Gary Cohn, director of the National Economic Council, is also President Donald Trump’s top economic adviser. To reduce conflicts of interest and for compliance with federal ethics law, he is willing to sell his stake in Beijing-based Industrial and Commercial Bank of China, Ltd (ICBC) which happens to be the world’s largest bank regarding assets (around $3.5 trillion).
This is an interesting finding because the Trump Administration has placed China as the villain and a threat to economic growth in America.
Cohn owns almost 23.4 million shares of ICBC valued at over $15 million. This investment is part of a 2006 investment made by Goldman Sachs Group Inc., and its private equity funds. This gave them access to millions of Chinese customers. Goldman held its position in ICBC for seven years and sold off its last block of investment in it in 2013.

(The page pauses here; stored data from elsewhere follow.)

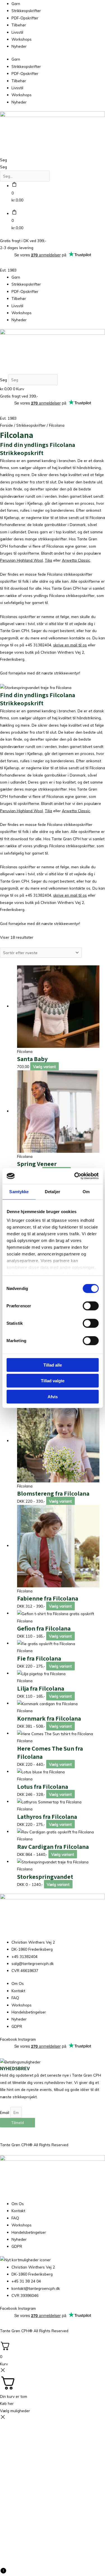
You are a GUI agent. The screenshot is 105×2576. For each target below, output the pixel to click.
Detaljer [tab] (52, 1191)
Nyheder (19, 46)
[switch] (91, 1305)
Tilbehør (18, 24)
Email (5, 2112)
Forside (6, 425)
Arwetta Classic (76, 560)
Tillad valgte (52, 1380)
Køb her (7, 2403)
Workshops (21, 39)
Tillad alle (52, 1364)
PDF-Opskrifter (24, 17)
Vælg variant (44, 1066)
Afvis (53, 1396)
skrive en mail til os (70, 644)
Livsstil (17, 32)
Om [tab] (86, 1191)
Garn (15, 3)
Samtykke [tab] (19, 1191)
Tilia (48, 560)
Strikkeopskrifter (26, 10)
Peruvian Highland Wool (21, 560)
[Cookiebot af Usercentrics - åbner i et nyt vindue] (75, 1176)
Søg (3, 159)
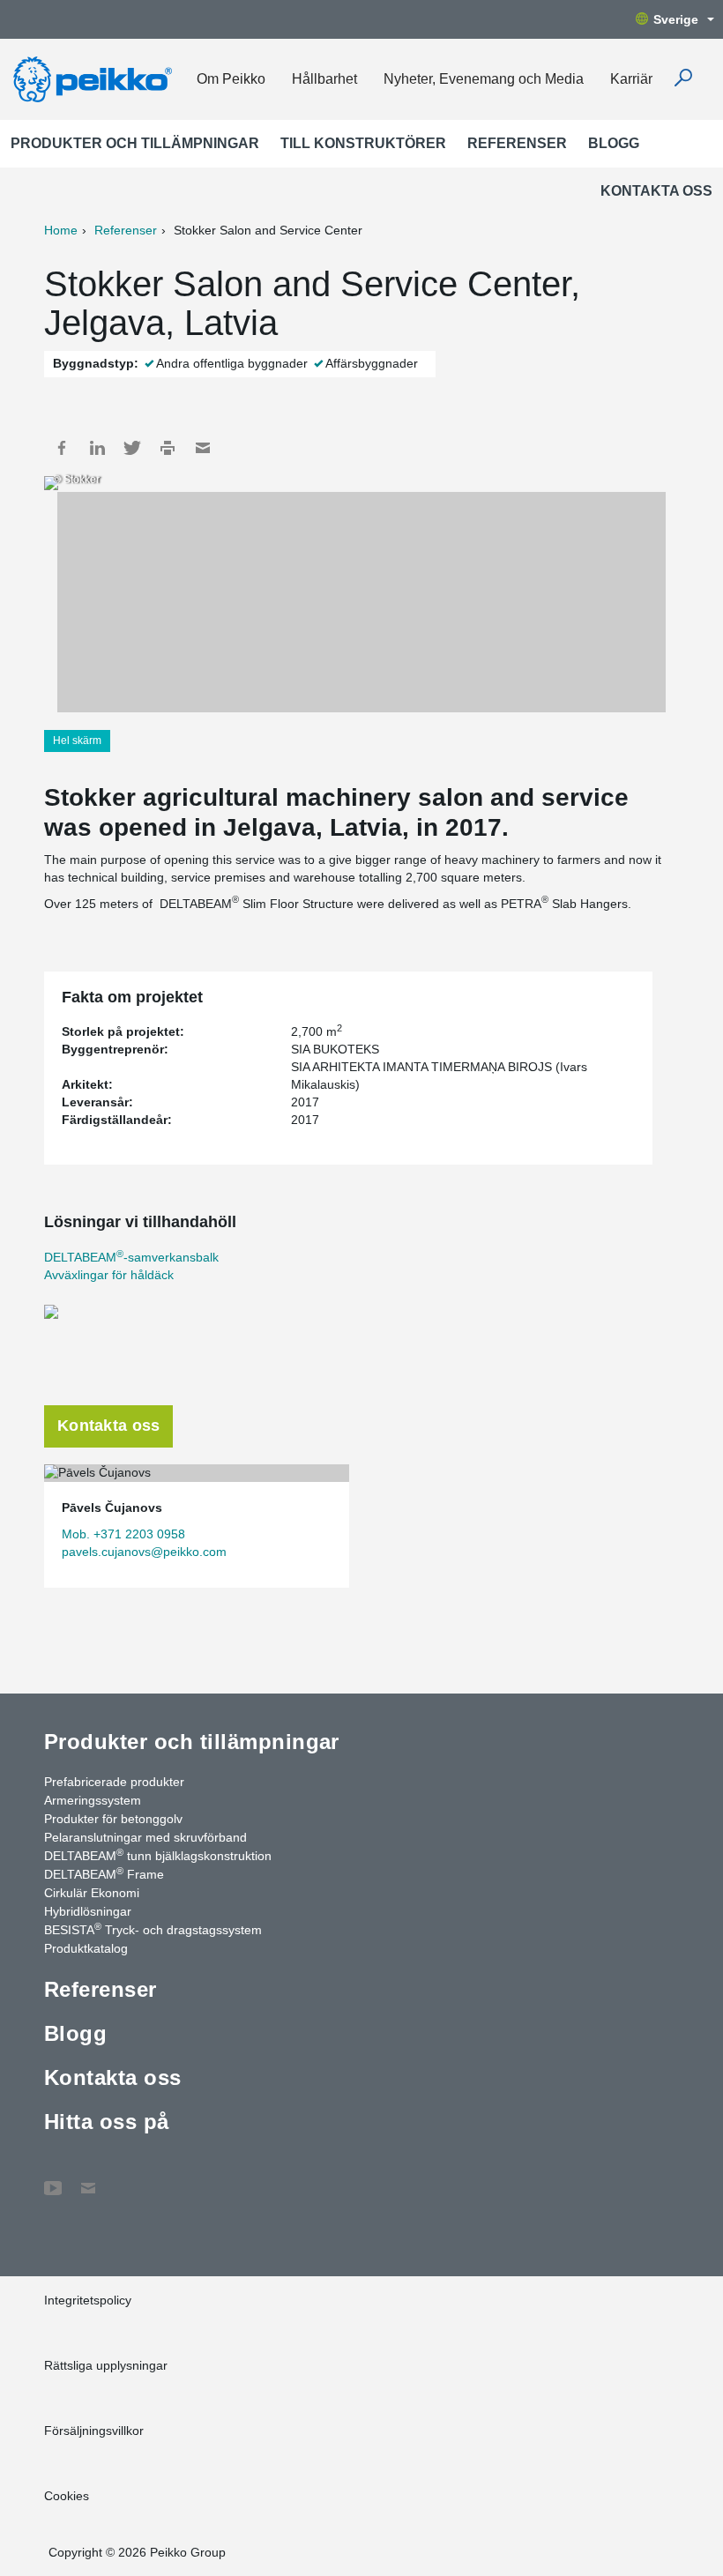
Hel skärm (77, 740)
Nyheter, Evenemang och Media (484, 78)
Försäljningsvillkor (94, 2430)
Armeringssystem (92, 1800)
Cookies (66, 2496)
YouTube (53, 2179)
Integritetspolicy (87, 2300)
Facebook (62, 448)
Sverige (675, 19)
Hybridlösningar (87, 1911)
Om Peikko (231, 78)
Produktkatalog (86, 1948)
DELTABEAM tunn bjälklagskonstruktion (158, 1855)
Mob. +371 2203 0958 (123, 1534)
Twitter (132, 448)
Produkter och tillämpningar (135, 143)
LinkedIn (97, 448)
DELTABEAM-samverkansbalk (131, 1257)
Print (167, 448)
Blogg (613, 143)
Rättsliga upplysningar (106, 2365)
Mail (203, 448)
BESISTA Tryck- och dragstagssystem (153, 1929)
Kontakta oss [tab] (108, 1425)
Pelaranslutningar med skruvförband (145, 1837)
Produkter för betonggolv (113, 1819)
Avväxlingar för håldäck (109, 1275)
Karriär (631, 78)
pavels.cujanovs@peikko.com (144, 1552)
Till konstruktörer (363, 143)
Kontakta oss (656, 190)
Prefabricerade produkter (114, 1782)
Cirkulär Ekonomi (91, 1893)
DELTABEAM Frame (104, 1873)
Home (61, 230)
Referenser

Aside from this divestment plan, Cohn also wants to let go of his 872,712 Goldman Sachs Stock worth more than $216 million as well as investments in 18 other publicly traded shares and funds managed by Goldman Sachs. These other investments hold a total value of $5.1 million based on March 16, 2017, closing prices. Cohn has at least $1.1 million positions in cigarette makers Philip Morris International Inc., and Reynolds American Inc. He also has holdings in Microsoft Corp., Facebook Inc., and Twitter, Inc. as well as 9,174 shares in Bank of America Corp.
Cohn will also be able to defer in paying any capital gains taxes from the sale of these shares. Government officials are allowed to defer payment of capital gains taxes as long as they reinvest the proceeds of the sale in any government-approved mutual fund or government securities.
Cohn served as President of Goldman Sachs for a decade and has a net worth of about $600 million. He was once considered to be the heir-apparent to Goldman Sachs CEO Lloyd Blankfein.
ICBC is expected to negotiate its lease at Trump Tower in Manhattan. It is Trump’s Tower largest office tenant. Ethics experts this arrangement is against the constitution because the bank is state-owned. The law also forbids U.S. government officials from accepting gifts and payments from governments.
Richard Painter who was an ethics lawyer during the administration of President George W. Bush said, “If we get into a big spat with China, it is obviously going to have an effect on that bank economically. There is no way you should be a senior adviser on an economic or military policy and have a big stake in a Chinese bank. That’s an invitation for trouble.”
When former Goldman chief executive Henry M. Paulson Jr. became treasury secretary in 2006, he also had to sell is ICBC position worth at least $25 million.
Donald Trump is set to meet China’s President, Xi Jinping next month where they will likely discuss trade policy as well as territorial rights disputes in the South China Sea.